• [Entries]:
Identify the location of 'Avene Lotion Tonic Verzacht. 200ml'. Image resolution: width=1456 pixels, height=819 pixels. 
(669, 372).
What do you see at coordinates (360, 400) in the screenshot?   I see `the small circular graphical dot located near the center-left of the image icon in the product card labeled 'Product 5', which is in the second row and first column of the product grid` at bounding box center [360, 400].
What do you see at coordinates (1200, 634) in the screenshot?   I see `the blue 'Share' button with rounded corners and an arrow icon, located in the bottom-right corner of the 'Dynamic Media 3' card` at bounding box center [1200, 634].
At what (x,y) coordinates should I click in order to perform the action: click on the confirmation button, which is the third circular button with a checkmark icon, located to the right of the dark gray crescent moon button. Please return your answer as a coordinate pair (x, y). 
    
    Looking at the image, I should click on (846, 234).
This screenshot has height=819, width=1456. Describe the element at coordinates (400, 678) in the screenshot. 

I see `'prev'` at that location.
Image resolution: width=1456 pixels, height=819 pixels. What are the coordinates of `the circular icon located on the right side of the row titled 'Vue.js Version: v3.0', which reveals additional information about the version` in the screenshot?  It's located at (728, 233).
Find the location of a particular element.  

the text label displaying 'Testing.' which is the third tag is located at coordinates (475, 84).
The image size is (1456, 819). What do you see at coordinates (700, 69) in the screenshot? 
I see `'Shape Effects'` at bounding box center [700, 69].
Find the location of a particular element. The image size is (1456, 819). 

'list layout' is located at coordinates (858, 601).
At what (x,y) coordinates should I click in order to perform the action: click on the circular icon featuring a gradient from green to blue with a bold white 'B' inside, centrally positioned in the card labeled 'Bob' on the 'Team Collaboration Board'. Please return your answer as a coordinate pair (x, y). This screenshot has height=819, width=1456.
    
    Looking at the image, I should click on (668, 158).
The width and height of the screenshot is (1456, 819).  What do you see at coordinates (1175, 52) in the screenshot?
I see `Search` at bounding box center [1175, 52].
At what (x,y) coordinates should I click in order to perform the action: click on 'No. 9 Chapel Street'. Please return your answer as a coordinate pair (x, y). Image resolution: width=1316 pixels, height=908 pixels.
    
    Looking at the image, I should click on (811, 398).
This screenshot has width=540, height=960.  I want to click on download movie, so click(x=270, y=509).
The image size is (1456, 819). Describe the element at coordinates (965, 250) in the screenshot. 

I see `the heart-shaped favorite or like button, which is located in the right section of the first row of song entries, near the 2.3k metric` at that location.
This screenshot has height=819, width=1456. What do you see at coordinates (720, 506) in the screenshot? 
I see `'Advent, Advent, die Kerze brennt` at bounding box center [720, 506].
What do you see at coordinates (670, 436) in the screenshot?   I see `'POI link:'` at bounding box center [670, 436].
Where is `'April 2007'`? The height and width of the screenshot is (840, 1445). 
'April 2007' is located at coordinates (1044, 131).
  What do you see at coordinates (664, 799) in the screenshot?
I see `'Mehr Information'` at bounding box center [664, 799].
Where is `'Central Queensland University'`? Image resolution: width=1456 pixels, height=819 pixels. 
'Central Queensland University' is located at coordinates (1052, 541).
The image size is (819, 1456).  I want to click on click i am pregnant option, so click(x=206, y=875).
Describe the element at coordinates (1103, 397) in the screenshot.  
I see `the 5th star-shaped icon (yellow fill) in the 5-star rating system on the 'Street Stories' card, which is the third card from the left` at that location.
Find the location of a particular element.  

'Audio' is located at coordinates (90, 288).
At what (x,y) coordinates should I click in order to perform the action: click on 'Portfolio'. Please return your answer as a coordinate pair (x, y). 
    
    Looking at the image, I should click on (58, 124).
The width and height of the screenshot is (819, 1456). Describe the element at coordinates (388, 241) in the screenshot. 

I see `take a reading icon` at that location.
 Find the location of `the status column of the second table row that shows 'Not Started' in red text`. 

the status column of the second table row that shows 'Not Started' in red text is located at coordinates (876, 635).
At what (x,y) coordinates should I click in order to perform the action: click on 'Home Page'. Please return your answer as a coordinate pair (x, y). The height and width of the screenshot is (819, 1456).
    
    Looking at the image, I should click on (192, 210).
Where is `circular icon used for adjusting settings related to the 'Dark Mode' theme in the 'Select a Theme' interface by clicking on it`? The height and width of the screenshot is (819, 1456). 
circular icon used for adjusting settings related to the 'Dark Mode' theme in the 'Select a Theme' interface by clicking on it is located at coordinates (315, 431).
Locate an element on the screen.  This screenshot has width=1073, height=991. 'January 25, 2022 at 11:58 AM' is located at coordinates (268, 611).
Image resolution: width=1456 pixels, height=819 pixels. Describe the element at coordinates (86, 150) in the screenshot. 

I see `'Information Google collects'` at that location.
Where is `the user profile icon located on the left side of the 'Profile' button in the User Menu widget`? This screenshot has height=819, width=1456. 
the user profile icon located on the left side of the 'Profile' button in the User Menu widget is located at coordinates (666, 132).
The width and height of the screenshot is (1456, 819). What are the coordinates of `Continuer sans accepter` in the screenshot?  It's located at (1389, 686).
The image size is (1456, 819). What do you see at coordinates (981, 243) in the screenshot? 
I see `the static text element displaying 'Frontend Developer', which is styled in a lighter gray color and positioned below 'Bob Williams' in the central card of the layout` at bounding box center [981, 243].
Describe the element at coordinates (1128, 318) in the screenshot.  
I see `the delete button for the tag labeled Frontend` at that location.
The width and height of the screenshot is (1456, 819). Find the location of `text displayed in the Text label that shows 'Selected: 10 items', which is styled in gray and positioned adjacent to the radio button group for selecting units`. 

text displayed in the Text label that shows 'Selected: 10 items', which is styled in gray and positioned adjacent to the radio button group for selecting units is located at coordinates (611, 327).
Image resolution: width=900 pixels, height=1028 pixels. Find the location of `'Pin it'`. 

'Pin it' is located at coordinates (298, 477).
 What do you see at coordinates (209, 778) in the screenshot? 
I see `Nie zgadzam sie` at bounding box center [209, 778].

• [The exercise]: Repeat all the entries above with "Image resolution" swapped for "Image size", leaving everything else as it is.

• [Response to the task]:
Identify the location of 'Avene Lotion Tonic Verzacht. 200ml'. Image size: width=1456 pixels, height=819 pixels. 
(669, 372).
What do you see at coordinates (360, 400) in the screenshot?   I see `the small circular graphical dot located near the center-left of the image icon in the product card labeled 'Product 5', which is in the second row and first column of the product grid` at bounding box center [360, 400].
What do you see at coordinates (1200, 634) in the screenshot?   I see `the blue 'Share' button with rounded corners and an arrow icon, located in the bottom-right corner of the 'Dynamic Media 3' card` at bounding box center [1200, 634].
At what (x,y) coordinates should I click in order to perform the action: click on the confirmation button, which is the third circular button with a checkmark icon, located to the right of the dark gray crescent moon button. Please return your answer as a coordinate pair (x, y). 
    
    Looking at the image, I should click on (846, 234).
This screenshot has height=819, width=1456. Describe the element at coordinates (400, 678) in the screenshot. 

I see `'prev'` at that location.
Image size: width=1456 pixels, height=819 pixels. What are the coordinates of `the circular icon located on the right side of the row titled 'Vue.js Version: v3.0', which reveals additional information about the version` in the screenshot?  It's located at (728, 233).
Find the location of a particular element.  

the text label displaying 'Testing.' which is the third tag is located at coordinates (475, 84).
The image size is (1456, 819). What do you see at coordinates (700, 69) in the screenshot? 
I see `'Shape Effects'` at bounding box center [700, 69].
Find the location of a particular element. The image size is (1456, 819). 

'list layout' is located at coordinates (858, 601).
At what (x,y) coordinates should I click in order to perform the action: click on the circular icon featuring a gradient from green to blue with a bold white 'B' inside, centrally positioned in the card labeled 'Bob' on the 'Team Collaboration Board'. Please return your answer as a coordinate pair (x, y). This screenshot has height=819, width=1456.
    
    Looking at the image, I should click on (668, 158).
The width and height of the screenshot is (1456, 819).  What do you see at coordinates (1175, 52) in the screenshot?
I see `Search` at bounding box center [1175, 52].
At what (x,y) coordinates should I click in order to perform the action: click on 'No. 9 Chapel Street'. Please return your answer as a coordinate pair (x, y). Image size: width=1316 pixels, height=908 pixels.
    
    Looking at the image, I should click on (811, 398).
This screenshot has width=540, height=960.  I want to click on download movie, so click(x=270, y=509).
The image size is (1456, 819). Describe the element at coordinates (965, 250) in the screenshot. 

I see `the heart-shaped favorite or like button, which is located in the right section of the first row of song entries, near the 2.3k metric` at that location.
This screenshot has height=819, width=1456. What do you see at coordinates (720, 506) in the screenshot? 
I see `'Advent, Advent, die Kerze brennt` at bounding box center [720, 506].
What do you see at coordinates (670, 436) in the screenshot?   I see `'POI link:'` at bounding box center [670, 436].
Where is `'April 2007'`? The height and width of the screenshot is (840, 1445). 
'April 2007' is located at coordinates (1044, 131).
  What do you see at coordinates (664, 799) in the screenshot?
I see `'Mehr Information'` at bounding box center [664, 799].
Where is `'Central Queensland University'`? Image size: width=1456 pixels, height=819 pixels. 
'Central Queensland University' is located at coordinates (1052, 541).
The image size is (819, 1456).  I want to click on click i am pregnant option, so click(x=206, y=875).
Describe the element at coordinates (1103, 397) in the screenshot.  
I see `the 5th star-shaped icon (yellow fill) in the 5-star rating system on the 'Street Stories' card, which is the third card from the left` at that location.
Find the location of a particular element.  

'Audio' is located at coordinates (90, 288).
At what (x,y) coordinates should I click in order to perform the action: click on 'Portfolio'. Please return your answer as a coordinate pair (x, y). 
    
    Looking at the image, I should click on (58, 124).
The width and height of the screenshot is (819, 1456). Describe the element at coordinates (388, 241) in the screenshot. 

I see `take a reading icon` at that location.
 Find the location of `the status column of the second table row that shows 'Not Started' in red text`. 

the status column of the second table row that shows 'Not Started' in red text is located at coordinates (876, 635).
At what (x,y) coordinates should I click in order to perform the action: click on 'Home Page'. Please return your answer as a coordinate pair (x, y). The height and width of the screenshot is (819, 1456).
    
    Looking at the image, I should click on (192, 210).
Where is `circular icon used for adjusting settings related to the 'Dark Mode' theme in the 'Select a Theme' interface by clicking on it`? The height and width of the screenshot is (819, 1456). 
circular icon used for adjusting settings related to the 'Dark Mode' theme in the 'Select a Theme' interface by clicking on it is located at coordinates (315, 431).
Locate an element on the screen.  This screenshot has width=1073, height=991. 'January 25, 2022 at 11:58 AM' is located at coordinates (268, 611).
Image size: width=1456 pixels, height=819 pixels. Describe the element at coordinates (86, 150) in the screenshot. 

I see `'Information Google collects'` at that location.
Where is `the user profile icon located on the left side of the 'Profile' button in the User Menu widget`? This screenshot has height=819, width=1456. 
the user profile icon located on the left side of the 'Profile' button in the User Menu widget is located at coordinates (666, 132).
The width and height of the screenshot is (1456, 819). What are the coordinates of `Continuer sans accepter` in the screenshot?  It's located at (1389, 686).
The image size is (1456, 819). What do you see at coordinates (981, 243) in the screenshot? 
I see `the static text element displaying 'Frontend Developer', which is styled in a lighter gray color and positioned below 'Bob Williams' in the central card of the layout` at bounding box center [981, 243].
Describe the element at coordinates (1128, 318) in the screenshot.  
I see `the delete button for the tag labeled Frontend` at that location.
The width and height of the screenshot is (1456, 819). Find the location of `text displayed in the Text label that shows 'Selected: 10 items', which is styled in gray and positioned adjacent to the radio button group for selecting units`. 

text displayed in the Text label that shows 'Selected: 10 items', which is styled in gray and positioned adjacent to the radio button group for selecting units is located at coordinates (611, 327).
Image size: width=900 pixels, height=1028 pixels. Find the location of `'Pin it'`. 

'Pin it' is located at coordinates (298, 477).
 What do you see at coordinates (209, 778) in the screenshot? 
I see `Nie zgadzam sie` at bounding box center [209, 778].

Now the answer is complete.